*Materials provided*
——
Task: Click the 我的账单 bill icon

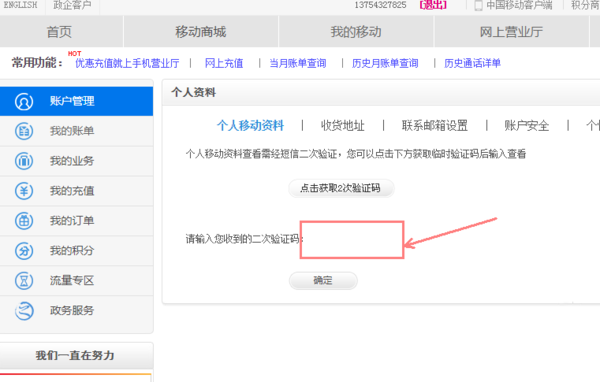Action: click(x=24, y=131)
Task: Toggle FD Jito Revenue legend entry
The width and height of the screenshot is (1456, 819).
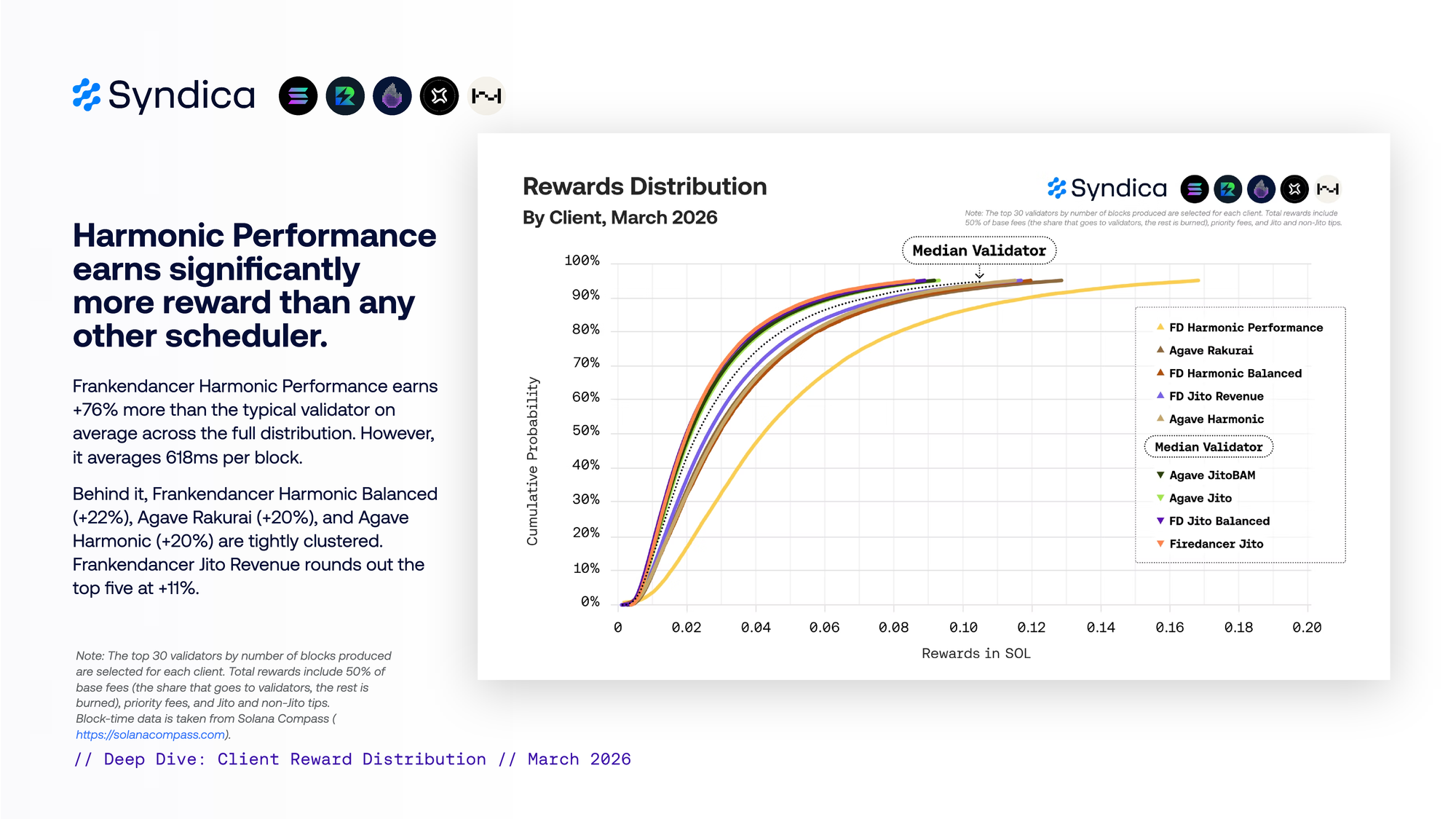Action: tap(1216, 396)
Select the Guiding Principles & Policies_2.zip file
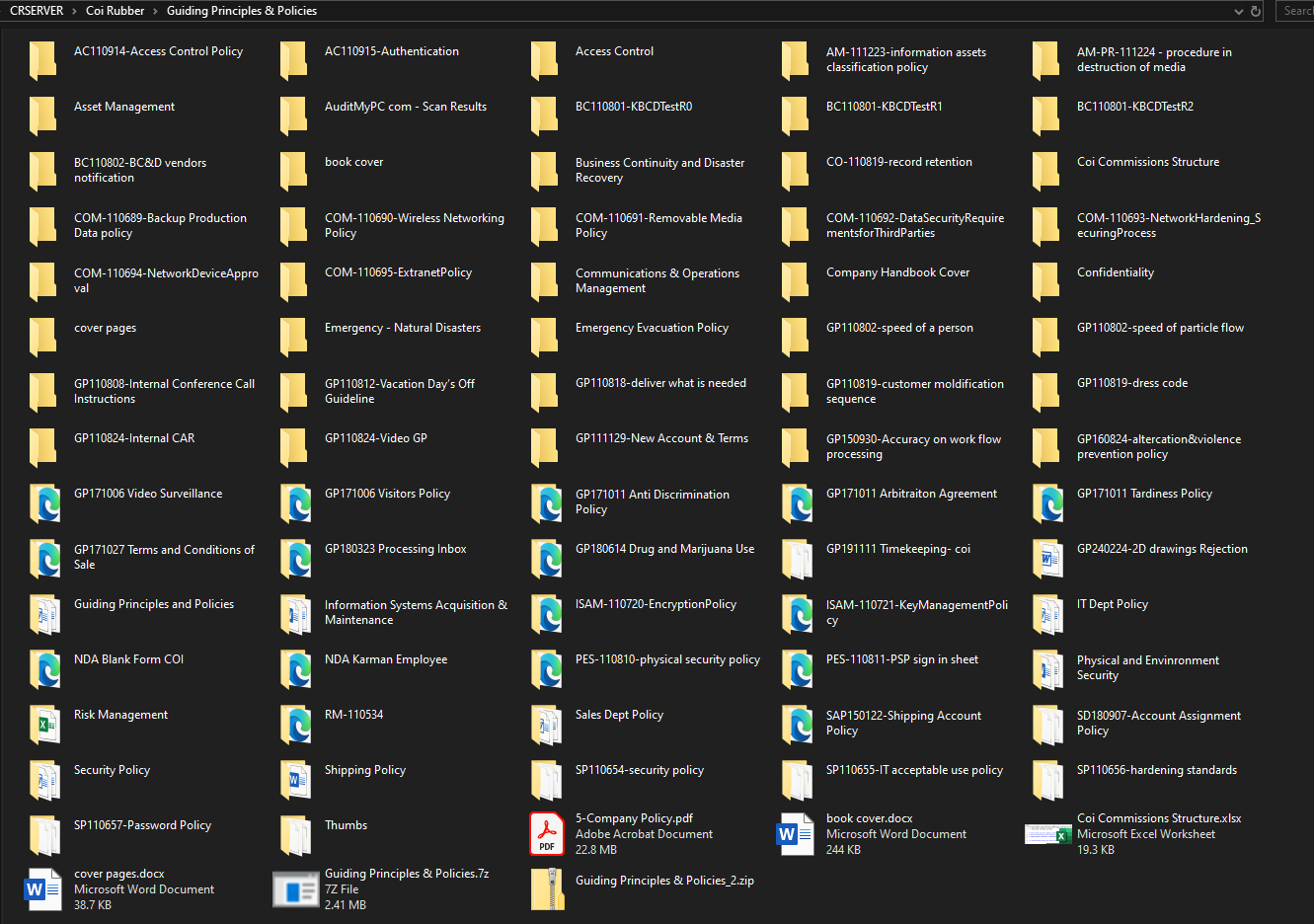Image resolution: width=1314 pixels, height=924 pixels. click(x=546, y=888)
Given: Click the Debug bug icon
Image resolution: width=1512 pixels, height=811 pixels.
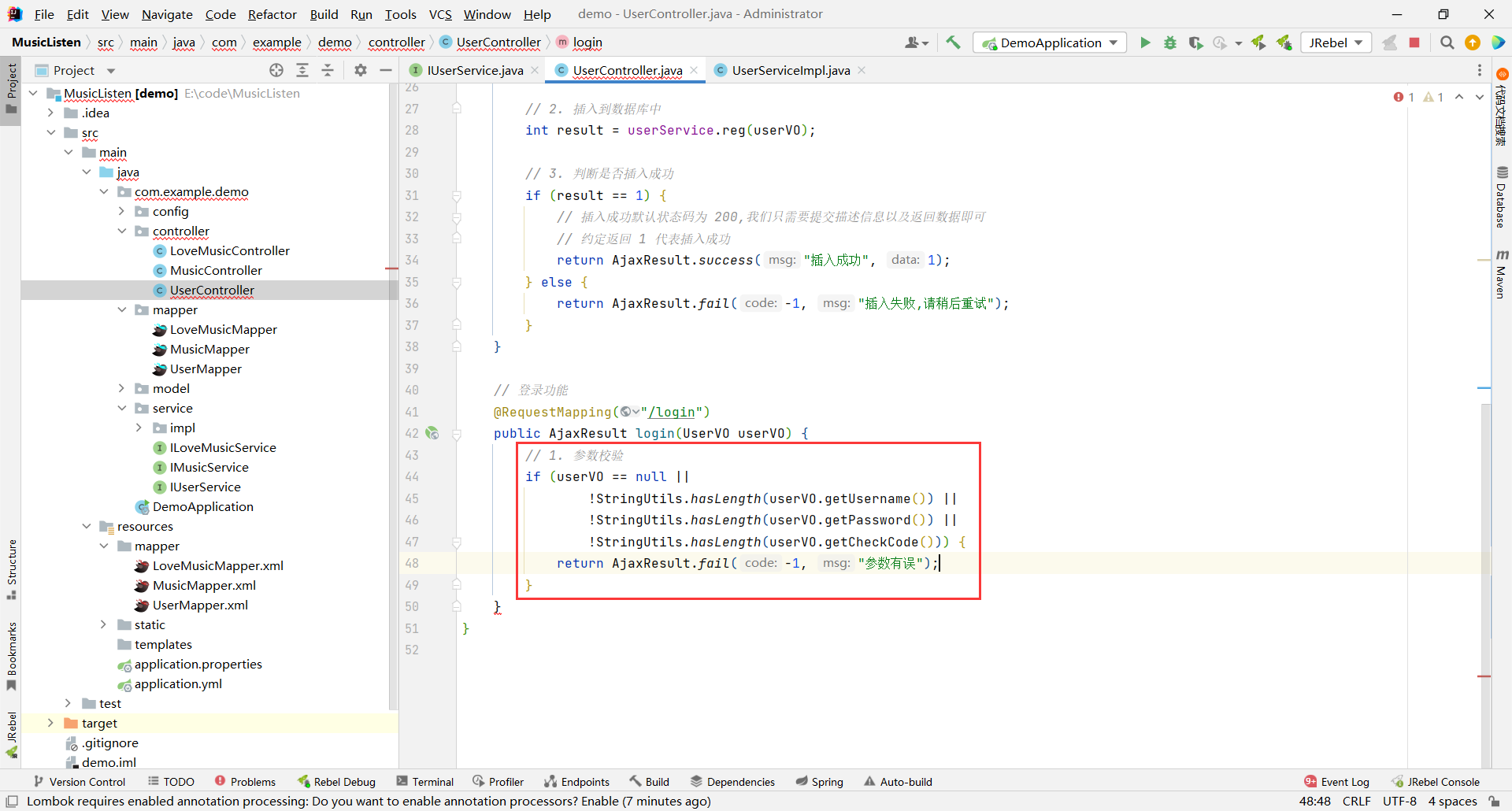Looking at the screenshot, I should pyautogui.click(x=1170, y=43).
——
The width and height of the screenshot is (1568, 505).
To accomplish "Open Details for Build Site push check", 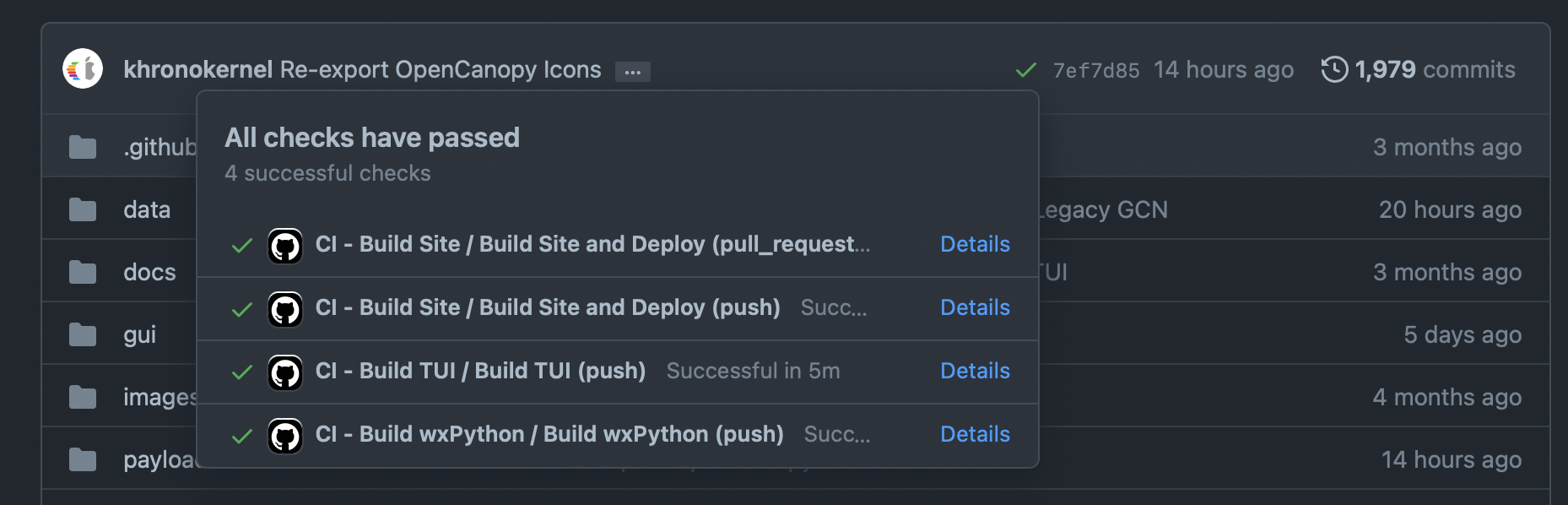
——
*Short exercise*
Rewrite the part that opens with the line containing "Task: Click the 我的账单 bill icon" and closes with the one containing "Looking at the", changing "icon" to "button" and keeping everything else the same. Leave the pictures out of your answer.

*Answer in full*
Task: Click the 我的账单 bill button

Action: click(x=24, y=131)
Task: Toggle FD Jito Revenue legend entry
The width and height of the screenshot is (1456, 819).
Action: tap(1216, 396)
Select the Guiding Principles & Policies_2.zip file
Image resolution: width=1314 pixels, height=924 pixels. click(x=546, y=888)
Given: Click the Debug bug button
Image resolution: width=1512 pixels, height=811 pixels.
Looking at the screenshot, I should pyautogui.click(x=1170, y=43).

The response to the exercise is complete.